第12話

 影魅が山の麓についたのは、もうとっぷりと日も暮れ落ち、夜闇が辺りを支配している時間帯だった。

 カラスの姿の式神を飛ばし、場所を確認しながら歩いていると、一つだけある山道の入口に、まるで待ち構えているかのように、先日、影魅に銃を突き付けたあの男が、木に背を預けて立っていた。

 男は、式神越しの視線に気付いたのか、素早く猟銃を構えて、式神に向けて発砲してきた。

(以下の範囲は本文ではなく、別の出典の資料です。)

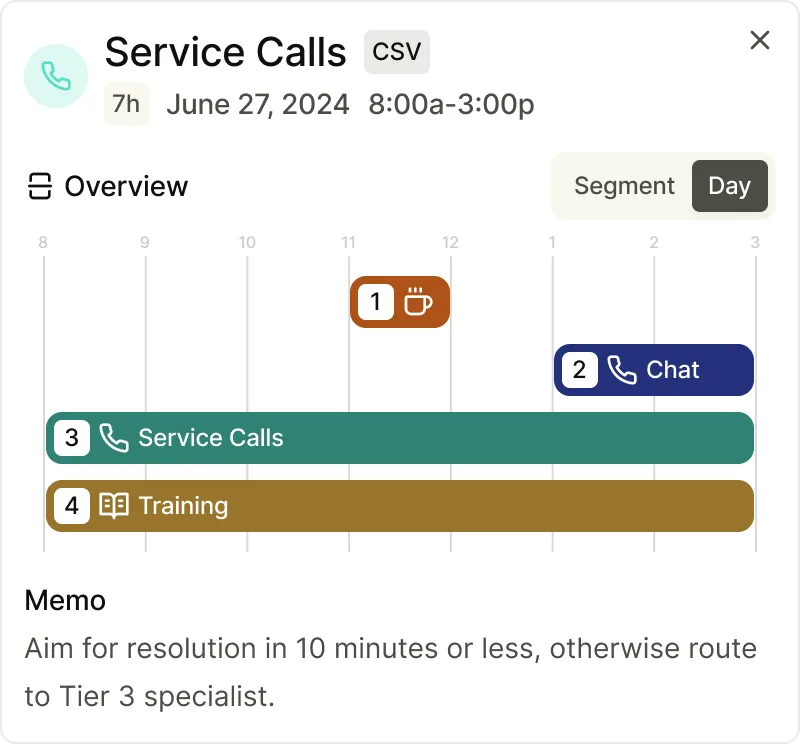Click the coffee cup break icon

pyautogui.click(x=418, y=302)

 影魅は余裕を持って式神を避けさせると、回収するために退かせる。


 影魅が山道の入口まで辿り着くと、険しい表情の男が、猟銃の銃口を影魅に向けた。


「止まれ!なにもんだてめぇ、この山になんの用があって来た!」


 影魅は目を瞬いた。まるで初対面であるかのような反応だ。

 酷い人だなあ、と、影魅は苦笑した。


「昨日会ったばかりなのに、もう忘れちゃったの?」


 男は一瞬、怪訝そうな表情で影魅を見て、はっと目を見開き、猟銃を降ろした。


「……は?カゲボウシ?」

「そうだよ。今は影魅って名前があるんだ。」


 にこりと笑って影魅がそう言うと、男は冷や汗を流しながら、震える足で一歩後退った。


「馬鹿な、んなわけあるか。そんな、そんなわけが……!てめぇが昨日のカゲボウシだと?

 どう見ても神の眷属級の大怪異じゃねーか!!本当に昨日のカゲボウシだっていうならてめぇ、いったい何があったんだよ!?」

「ええ?何って……」


 影魅は目を瞬き、小首を傾げた。


「海主様の試練を受けて、達成したこととか?」


 男は目を剥き、表情を険しくすると、再び猟銃の銃口を影魅に向けた。


「ああ、くそ!やっぱりカゲボウシは人類の脅威ってのはマジだったのかよ!

 海主の試練を受けてピンピンしてるとかなんの冗談だ!

 しかも、たったの一日だぞ!?たったの一日で、こんなに力を付けてくるとかふざけてんのか!」


 明らかに錯乱している様子の男に、影魅は困惑した。影魅も少しは変わってしまった自覚はあるものの、そこまで反応されるほどに変わった自覚はちっともなかった。


「えぇ……?ちょ、落ち着いてよ。」

「てめぇ、九尾様に復讐しにきたのか!?」


 思いもよらぬ事を言われて、影魅は目を点にした。


「なんで復讐しなきゃならないんだ。理由が無いでしょ。」


 影魅が肩を竦めると、その動きに反応して、男が銃を撃った。

 影魅は、魚人の銛突きに比べれば遅いな、なんて思いながら、迫る銃弾を手の甲で払った。


「あちちっ、うわっ」


 男はもう完全に影魅を敵だと思っているのか、それとも錯乱しているのか、連続で銃を撃ってくる。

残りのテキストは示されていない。